The main opposition candidate in the last presidential election in Venezuela, Edmundo González, said this Friday (4) that his absence from the country is only temporary.
González, who left Venezuela on September 8, made the statement while participating in the Foro La Toja democracy event, which is being held in O Grove, Spain.
“My departure from the country is only temporary, but I was forced to leave Venezuela due to indescribable pressures and extreme threats that affected even the closest part of my family life,” said the oppositionist, according to information from the website Efecto Cocuyo.

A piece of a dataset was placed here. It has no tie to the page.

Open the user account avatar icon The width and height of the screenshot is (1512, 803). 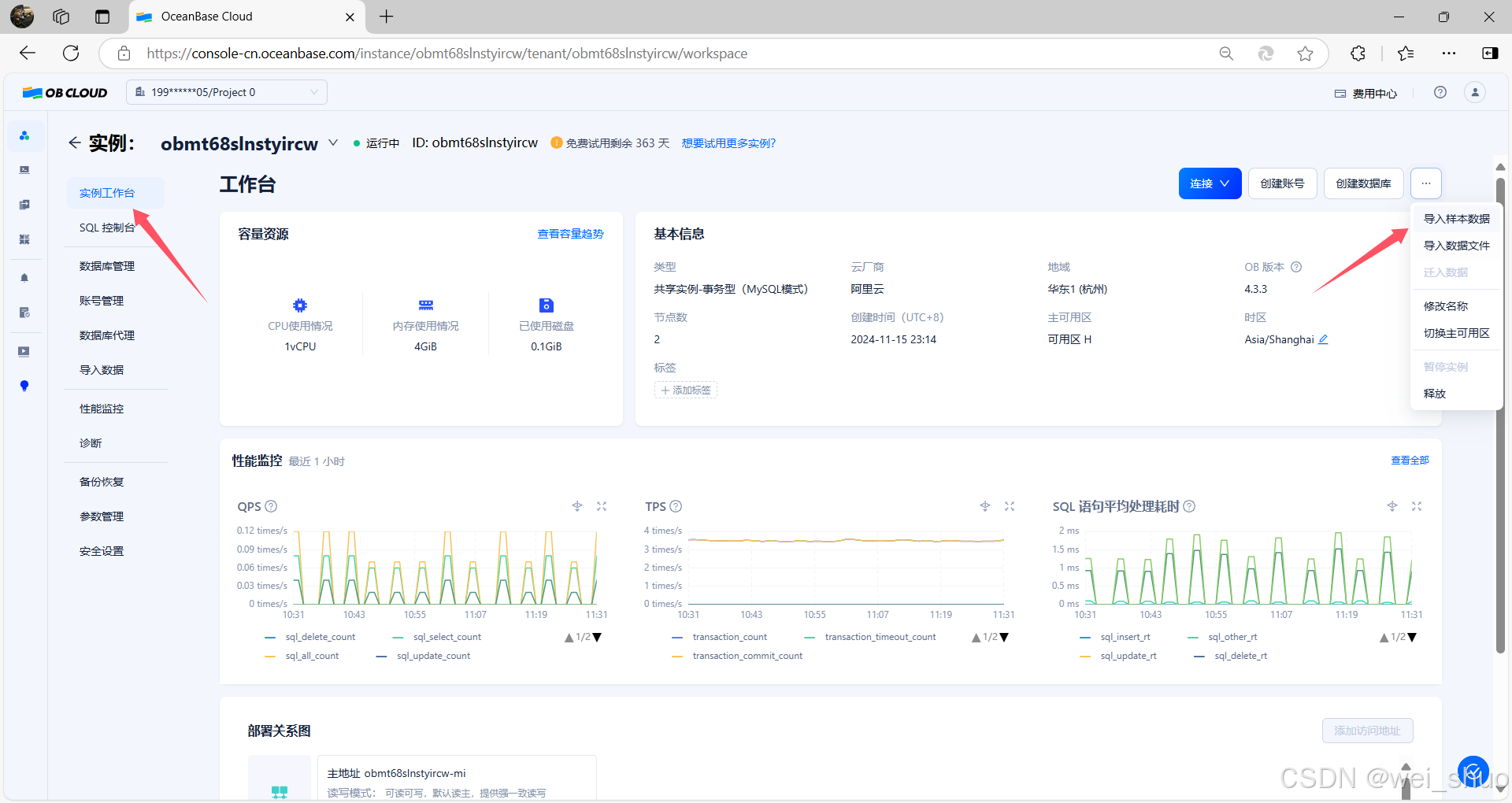coord(1475,92)
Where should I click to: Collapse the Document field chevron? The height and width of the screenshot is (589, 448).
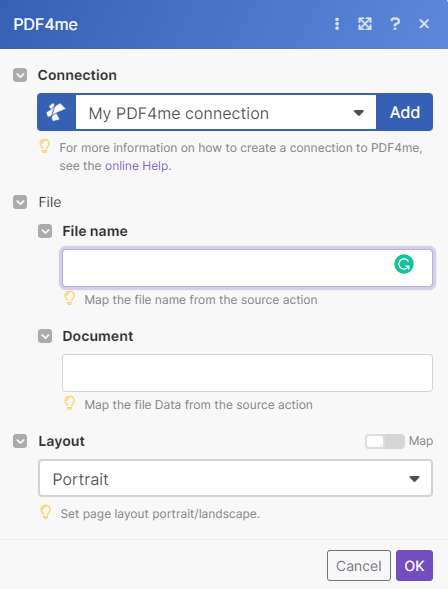click(x=45, y=336)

“I am another member of this migration, forced to leave our land. It’s my turn to accompany the diaspora,” he said, citing the millions of Venezuelans who have left the country since the beginning of Chavismo in 1999, many, like him, heading to Spain.
González thanked the Spaniards for the “generous resources of diplomatic action, within the provisions of international law”, and said that their presence in the European country has helped to “mobilize Spanish solidarity and, by extension, the rest of Europe, with the democratic cause of Venezuela.”

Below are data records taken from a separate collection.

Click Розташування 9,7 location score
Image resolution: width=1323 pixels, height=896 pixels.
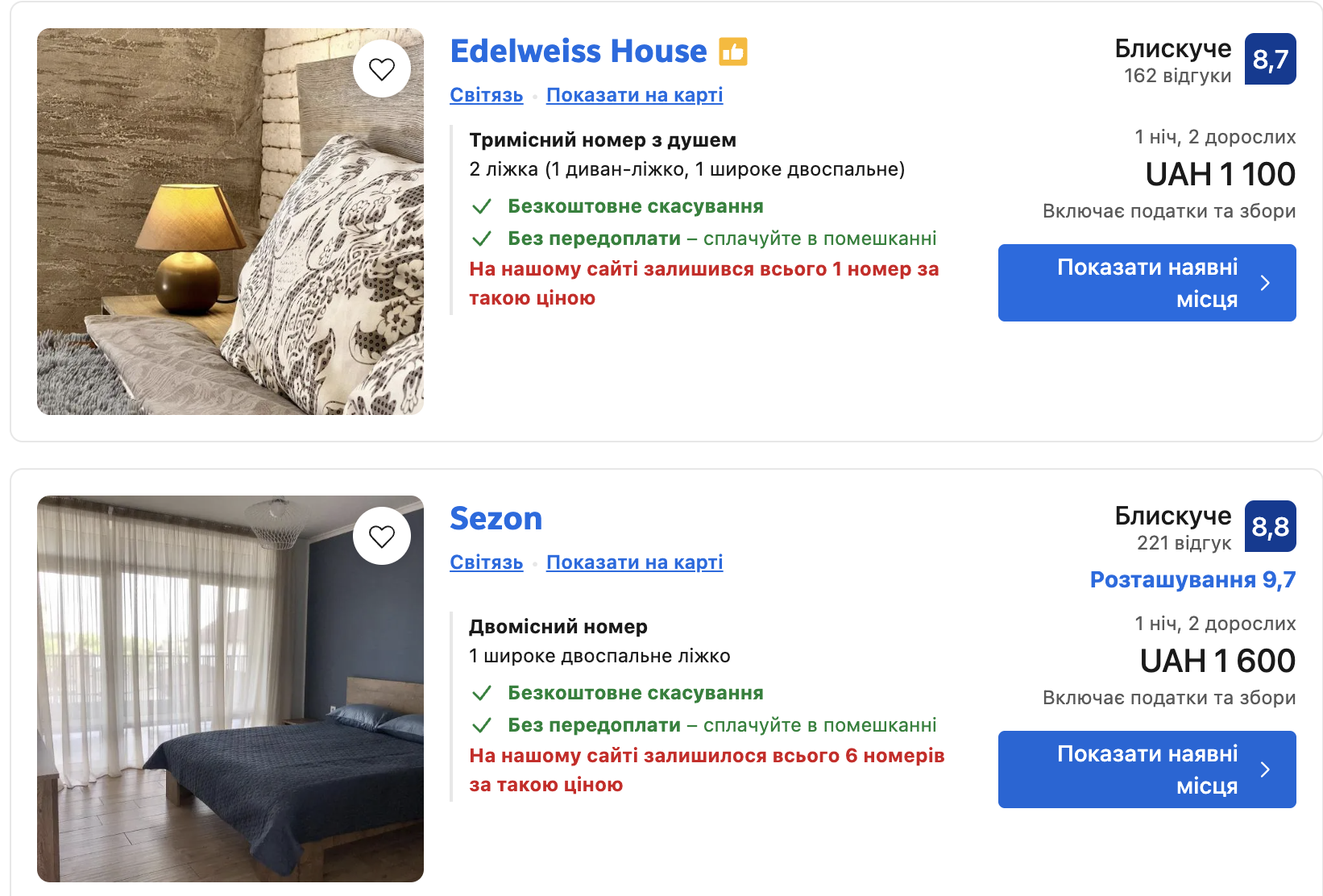tap(1192, 580)
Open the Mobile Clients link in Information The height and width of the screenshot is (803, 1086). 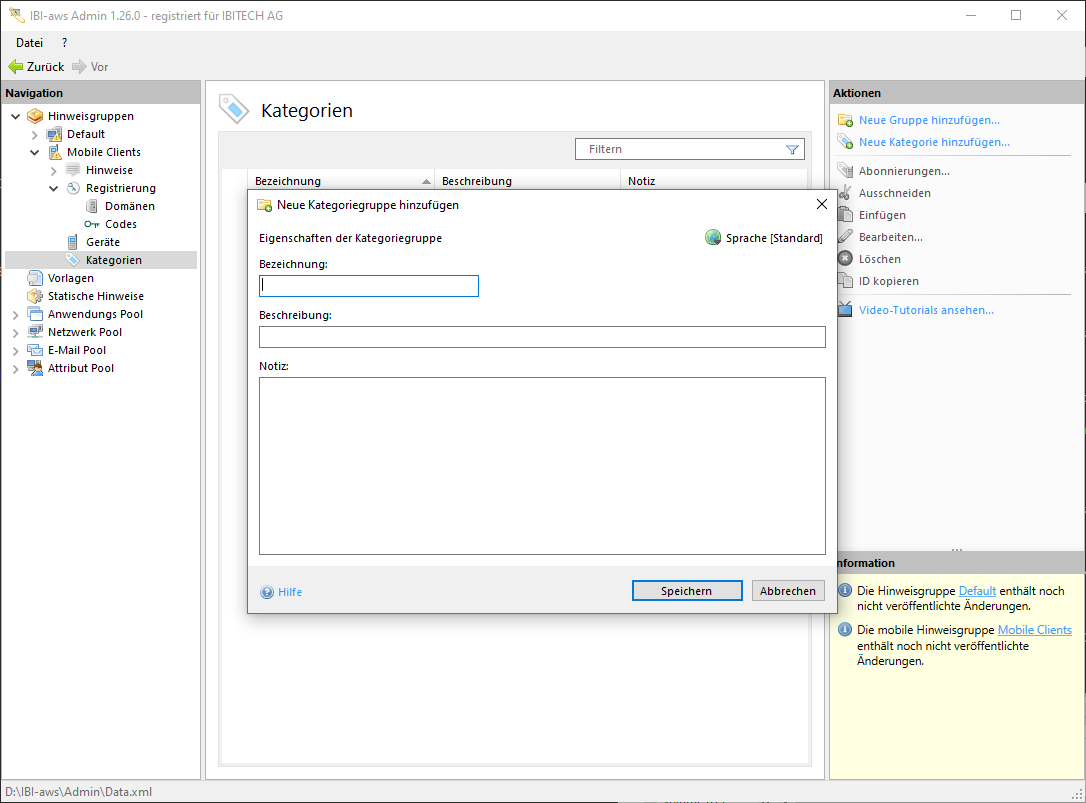pos(1034,630)
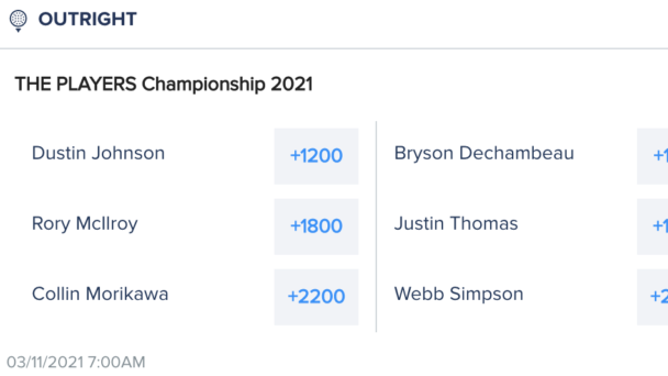Select the OUTRIGHT section heading

click(87, 19)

González, whose coalition maintains that he was the true winner of the July 28 election (and made copies of the voting minutes available on a website to prove this), went into exile in Spain after his arrest was ordered by the Venezuelan Justice, equipped by dictator Nicolás Maduro.
Later, the oppositionist said that, in order for him to leave, he was forced by the Venezuelan dictatorship to sign a document in which he would have recognized and accepted a decision by the Supreme Court of Justice (TSJ) that ratified Maduro’s “victory” in the election. He stated that, due to the threats he received, the declaration is null from a legal point of view.